Il est touchant de voir qu’à travers les siècles et dans ce projet musical trans-culturel, au carrefour des trois grandes religions et des cultures du berceau méditerranéen, Jordi Savall (en photo ci-contre) tisse, sur une partition de noires et de blanches, le fil d’échanges millénaires et, au delà des tensions, des incompréhensions ou des volontés, souvent déraisonnables de part et d’autre, de faire plier l’autre à ses raisons, le maître de musique catalan nous montre finalement le chemin d’une fraternité retrouvée.
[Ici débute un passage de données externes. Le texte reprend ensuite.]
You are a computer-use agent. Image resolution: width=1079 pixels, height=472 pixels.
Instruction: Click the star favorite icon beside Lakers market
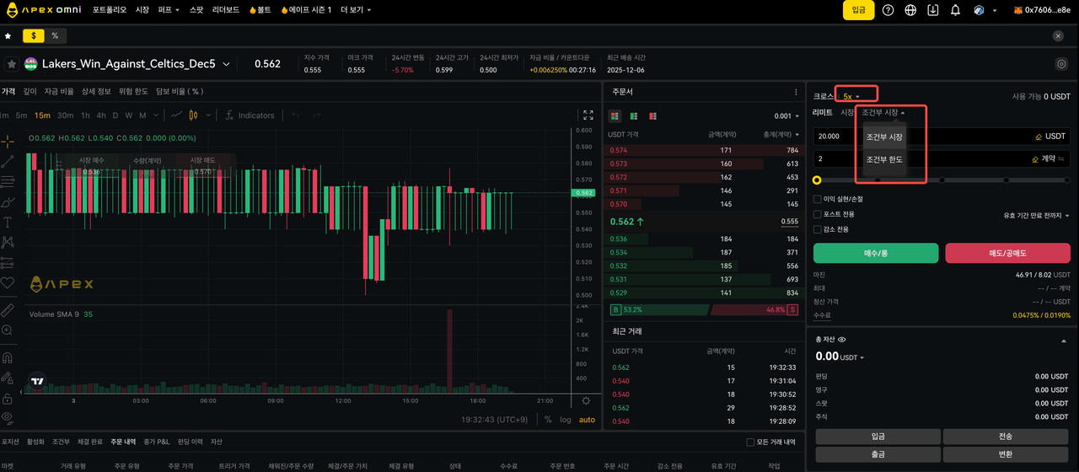pyautogui.click(x=12, y=64)
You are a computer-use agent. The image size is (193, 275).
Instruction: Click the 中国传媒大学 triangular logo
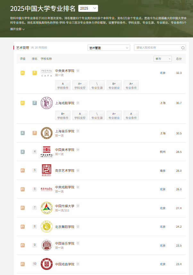pyautogui.click(x=46, y=208)
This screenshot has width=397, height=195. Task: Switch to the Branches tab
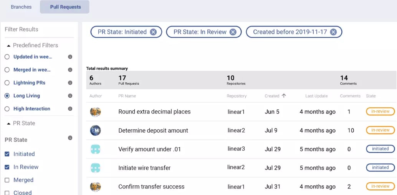(21, 7)
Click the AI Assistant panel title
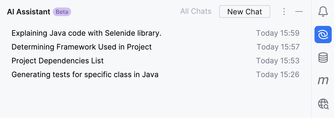Image resolution: width=334 pixels, height=118 pixels. (29, 12)
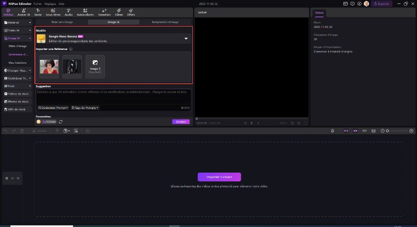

Pour conclure, nous empruntons, ici, un extrait du commentaire de l’écrivain franco-libanais Amin Maalouf sur cet album, qui résume à merveille ce de quoi il s’agit exactement :

« Au cours de ce voyage dans le temps et l’espace, nous nous demandons à chaque instant si les conflits auxquels nous sommes accoutumés ne sont pas trompeurs, finalement, et si la vérité des hommes et des cultures ne réside pas plutôt dans ce dialogue des instruments, des accords, des cadences, des gestes et des souffles. Monte alors en nous un sentiment de joie profonde, né d’un acte de foi : la diversité n’est pas forcément un prélude à l’adversité ; nos cultures ne sont pas entourées de cloisons étanches ; notre monde n’est pas condamné à des déchirements sans fin ; il peut encore être sauvé… N’est-ce pas là, d’ailleurs, depuis le commencement de l’aventure humaine, la raison première de l’art ? »

En vous souhaitant une très belle journée!